In today's digital age, privacy is a critical concern. Many individuals and organizations use blurring techniques to conceal sensitive information in images or videos, such as faces, license plates, or credit card numbers. However, blurring can compromise the clarity and quality of the content, making it difficult to identify relevant details or recognize faces.
Fortunately, there are alternative techniques to protect sensitive information without blurring it. For example, redaction involves covering the sensitive area with a solid color or pattern, ensuring that the content remains visible and legible while obscuring the sensitive information. This technique is commonly used in government documents to protect classified information.
Incorrectly redacting sensitive information on an image can still result in its exposure.
However, it's essential to remember that blurring, redaction, or pixelization may not always provide full protection against privacy breaches. Advanced image processing techniques, such as deblurring or de-pixelation algorithms, can recover the original content from blurred or pixelated images. Therefore, it's crucial to evaluate the risk of privacy breaches and consider additional measures, such as encryption or access control, to ensure data protection.

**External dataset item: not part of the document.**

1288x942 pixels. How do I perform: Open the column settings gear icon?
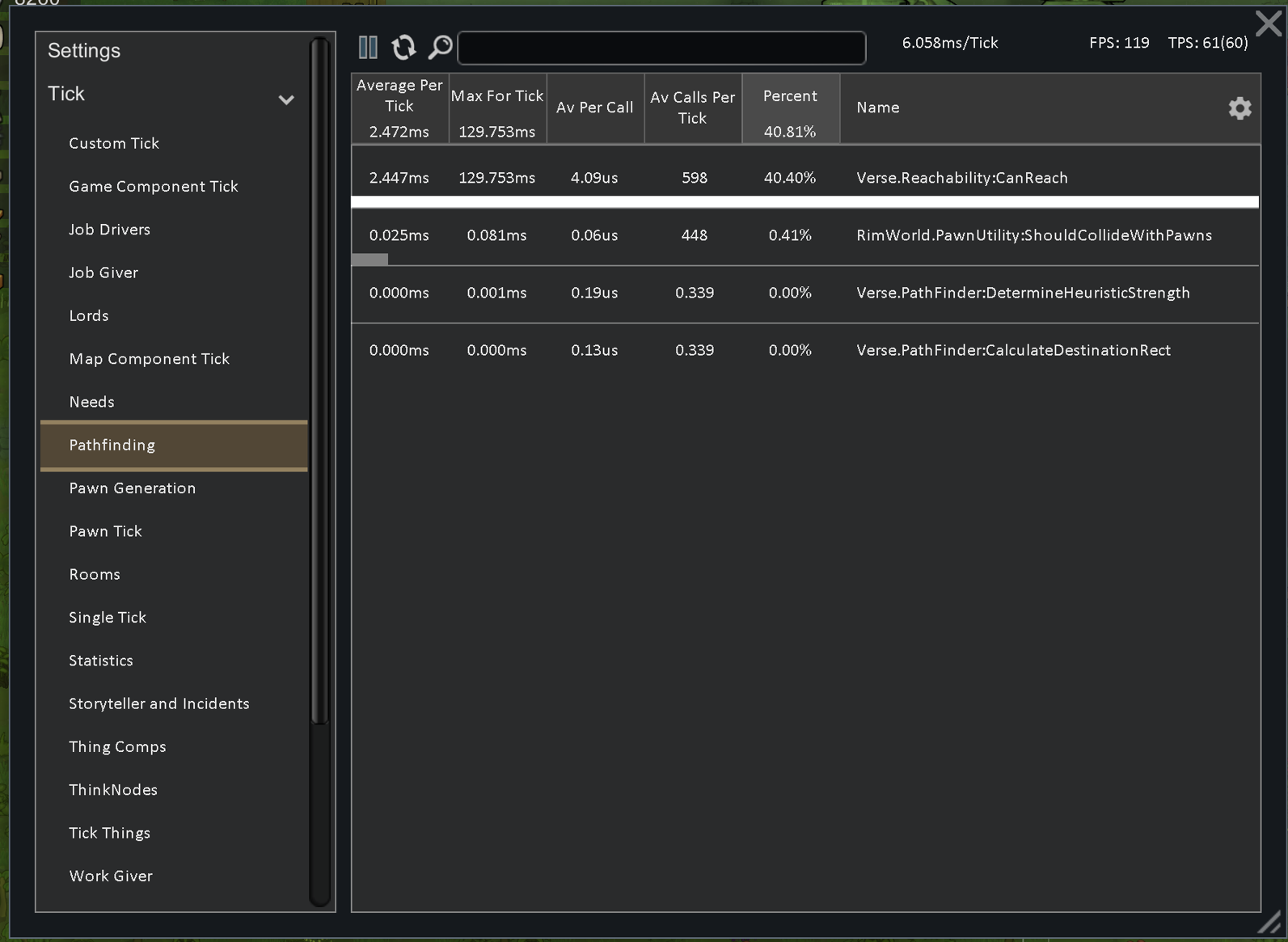tap(1239, 108)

Using simple deep learning tools, the three-person team was able identify obfuscated faces and numbers with alarming accuracy. On an industry standard dataset where humans had 0.19% chance of identifying a face, the algorithm had 71% accuracy (or 83% if allowed to guess five times). The algorithm doesn’t produce a deblurred image - it simply identifies what it sees in the obscured photo, based on information it already knows. The approach works with blurred and pixelated images, as well as P3, a type of JPEG encryption pitched as a secure way to hide information.

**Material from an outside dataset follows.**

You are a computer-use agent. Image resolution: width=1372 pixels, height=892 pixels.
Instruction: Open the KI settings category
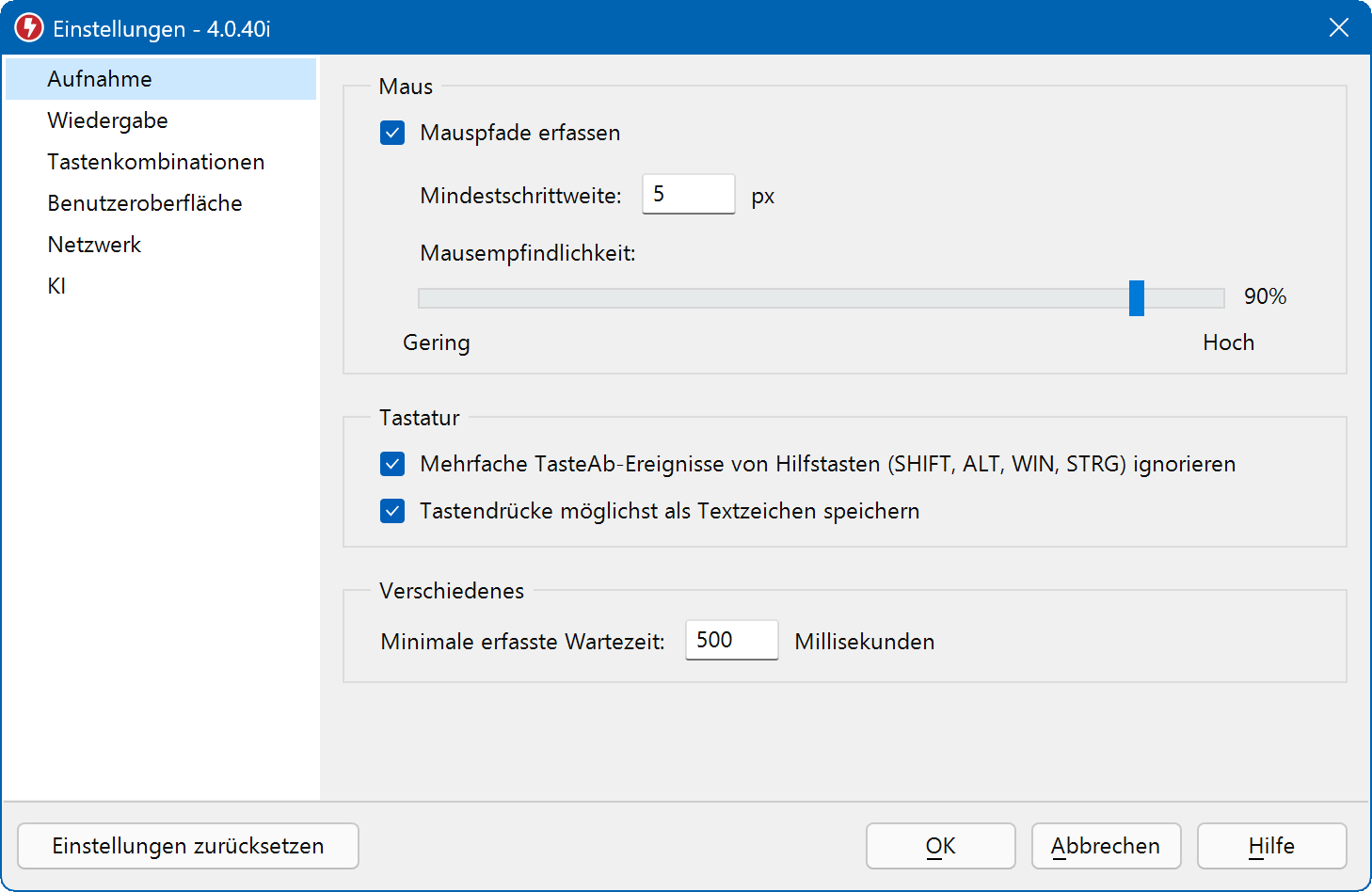[56, 286]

Specialized tools for seeing through blur and pixelation have been popping up throughout this year, like the Max Planck Institute’s work on identifying people in blurred Facebook photos. What distinguishes the UT and Cornell research is its simplicity. The attack uses Torch (an open-source deep learning library), Torch templates for neural networks, and standard open-source data. (source: University of California)

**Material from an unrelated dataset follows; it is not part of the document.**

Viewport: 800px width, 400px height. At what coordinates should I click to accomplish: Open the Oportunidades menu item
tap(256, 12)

There are many tools used for recovering passwords from pixelized screenshots. One of such tools is depix. The author of this tool stated:
"Pixelization is used in many areas to obfuscate information in images. I've seen companies pixelize passwords in internal documents. No tools were available for recovering a password from such an image, so I created one. This article covers the algorithm and similar research on depixelization."
Here is a video presentation of depixelization:
The blurring protection implemented by Google Maps on its images may occasionally prove to be ineffective, especially when attempting to view a blurred object from different angles.
Blurring may seem like a simple way to hide sensitive information, but it’s not secure for protecting privacy. Alternatives like redaction or pixelation can better obscure sensitive details while keeping other parts of the content clear. However, these methods still have limitations and risks, so it’s essential to apply additional safeguards to ensure data privacy and security.